Wed Feb 7 08:39:03 EST 2007

Joachim Schrod writes:

 > Ah -- that I didn't know. Reading the Coding System section of the
 > XEmacs manual, it didn't seem so, there differences between binary and
 > iso-8859-1 are explicitly named.
 > 
 >     In contrast, the coding system `binary' specifies no character
 >     code conversion at all--none for non-Latin-1 byte values and none
 >     for end of line. This is useful for reading or writing binary
 >     files, tar files, and other files that must be examined verbatim.

Much of this stuff is very poorly explained, and of course "no
conversion" is a misnaming.

The difference is that iso-8859-1, like all XEmacs coding systems, is
split into three coding systems, iso-8859-1-unix, iso-8859-1-dos, and
iso-8859-1-mac, which convert the platform representation of newline
(LF, CRLF, and CR respectively) to the internal representation of LF.
These are normally automatically detected and very rarely explicitly
set, so the normal "spelling" is to omit the EOL convention indicator.
(There are better APIs, but they're not GNU compatible.)

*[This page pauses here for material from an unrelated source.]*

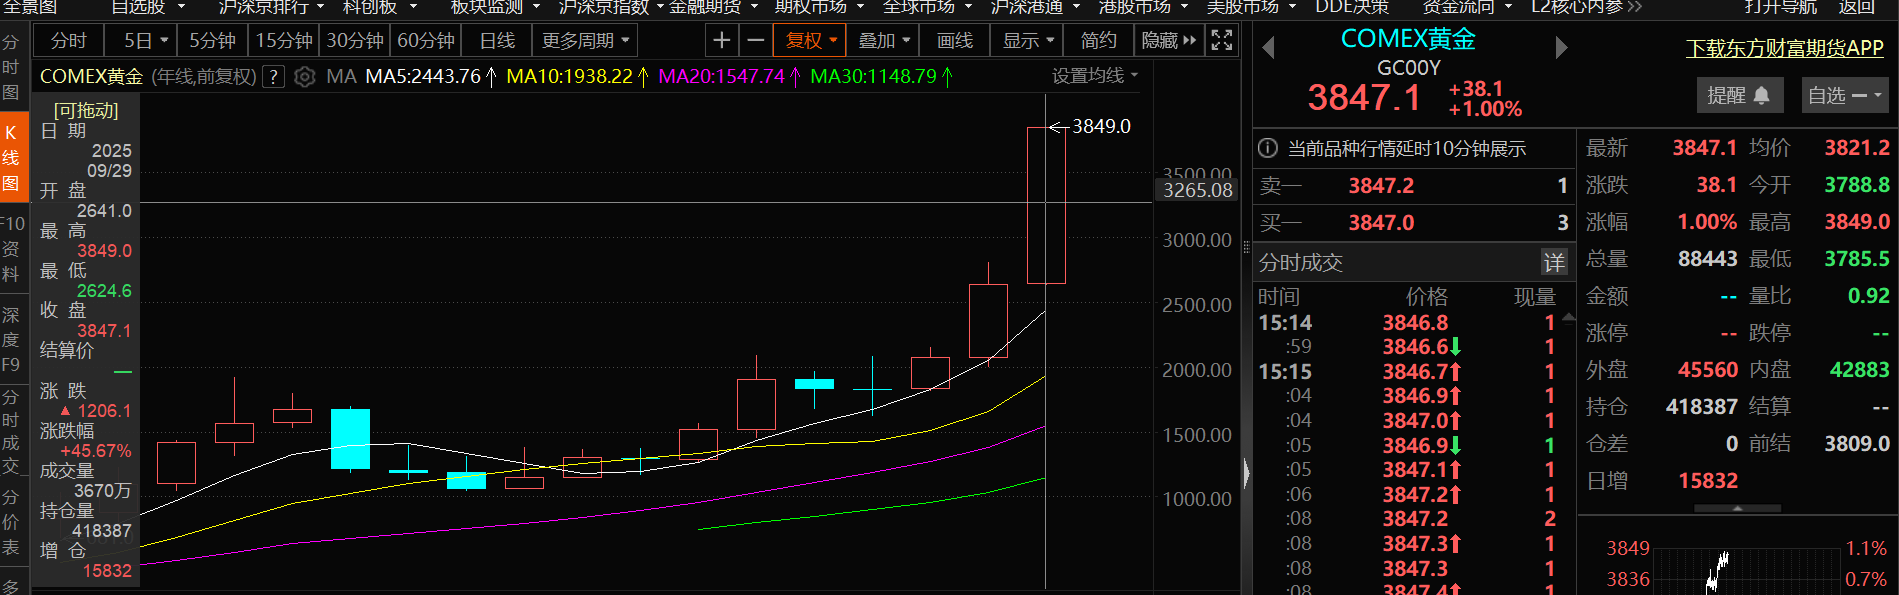Toggle 简约 simplified view
This screenshot has width=1899, height=595.
1098,41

This means that the conversion of a binary file to internal coding via
iso-8859-1-unix is one-to-one onto, and thus invertible.  That's not
true for the others.  The binary coding system is then defined, not as
"no conversion", but as an alias of iso-8859-1-unix.

Thus

(defun dos2unix (file)
  (find-file file 'automatic-conversion-dos)
  (write-file file nil (coding-system-change-eol-conversion
                        buffer-file-coding-system 'unix)))

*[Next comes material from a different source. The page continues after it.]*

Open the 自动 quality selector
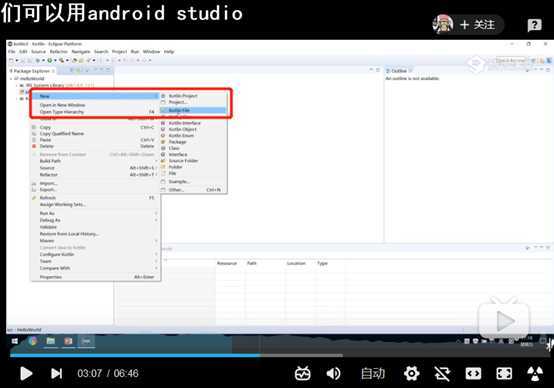click(372, 373)
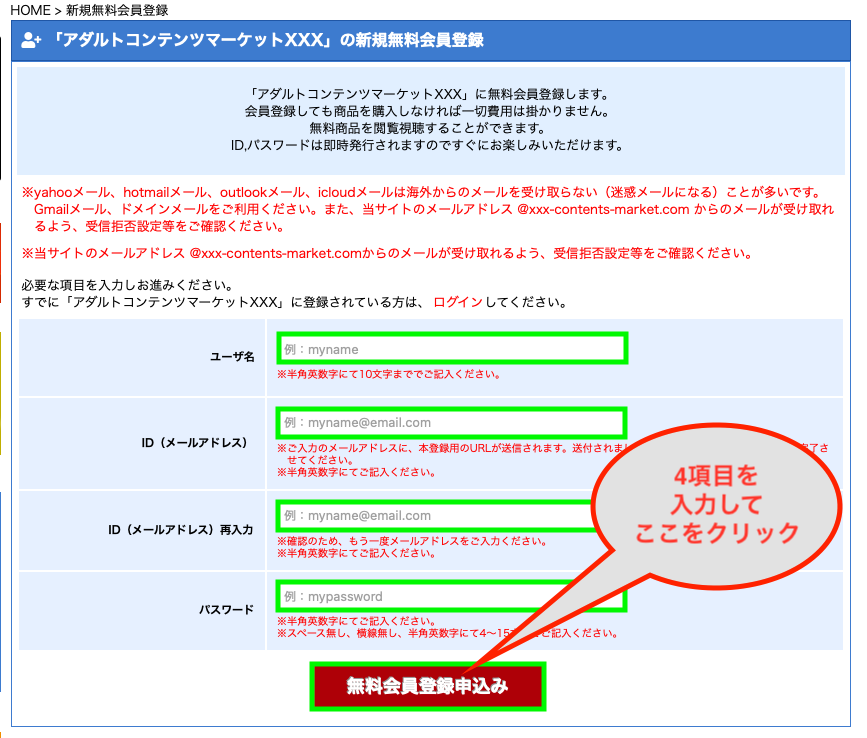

 > as follows: In buffers with coding system 'binary there must not be
 > the character U+5357, by definition, because no such octet exists. 
 > When the buffer-file-coding-system-for-read is set to 'binary, such a
 > character would not be constructed at all. Yanking that character in
 > such a buffer would signal an error.

This is a priori a reasonable design.  However, in practice people
like the feature of automatic detection of coding system, but they
also like to edit buffers freely.  So if you detect ISO 8859-2 and
want to add a EURO SIGN to the buffer, people would be rather annoyed
to have to change coding systems, especially if they were lucky and
had already deleted all the Latin-2 so that they could use
ISO-8859-15, and then later wanted to put in some Russian and had to
change to Unicode.  And what about buffers (eg, shell buffers) which
in typical use are never saved, but also might be saved?  Why bother
the user about their coding systems at all?

So it makes sense to defer coding compatibility checks (and associated
errors) until just before an I/O operation.